Faking Perfect Read online

Page 3


  Teresa narrowed her eyes, which were light brown like Nolan’s. “Is she drinking?”

  “No. The bills again.”

  Teresa sighed and went back to hunting for discarded wrappers and cans. Nolan kept drawing, barely paying attention. He’d heard conversations like this between me and his parents more times than either of us could count. It started when I was six, the first time Mom passed out from drinking too much wine and didn’t hear me when I called out in the middle of the night with one of my nightmares. When I went to her room and found her sprawled on her bed, fully dressed and unresponsive, I panicked and ran—in my bare feet at two in the morning—across the street to the Bruces’ house. That was back when Nolan’s mother and mine were still best friends.

  “Let me know if you need anything, okay?” Teresa told me before going back upstairs. I assured her I would. “And Nolan, sweetie . . . could you please not get pencil smudges all over the couch?”

  Nolan smoothed another line, blurring it, before nodding in his absent, preoccupied way.

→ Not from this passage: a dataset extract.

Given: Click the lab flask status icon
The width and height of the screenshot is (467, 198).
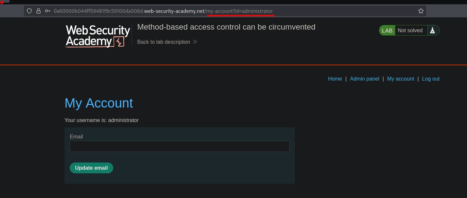Looking at the screenshot, I should (x=433, y=30).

  I peeked over at his drawing and came face-to-face with Mr. Teng, our physics teacher. “That’s incredible, Nolan.” It blew me away that he could recreate facial features just from memory. I was barely able to draw a straight line.

  “Eh,” he said, shrugging and closing his sketch pad. “It’s not done yet.” He threw the pad and pencil on the coffee table and stretched out his hand. His fingertips, as usual, were stained black with graphite. “Let’s play Call of Duty.”

  I glanced at my watch. Seven-fifteen. I still had plenty of time. “Okay.”

  He set up the game and handed me a controller. “Want some pretzels?”

  “Sure.” Just as I uttered the word, my stomach let out a thunderous growl. My body felt empty. Concave. When Nolan was halfway up the stairs, I called, “Bring down some cookies too, would you?”

  “Oreos or chocolate chip?” he called back from the top of the stairs.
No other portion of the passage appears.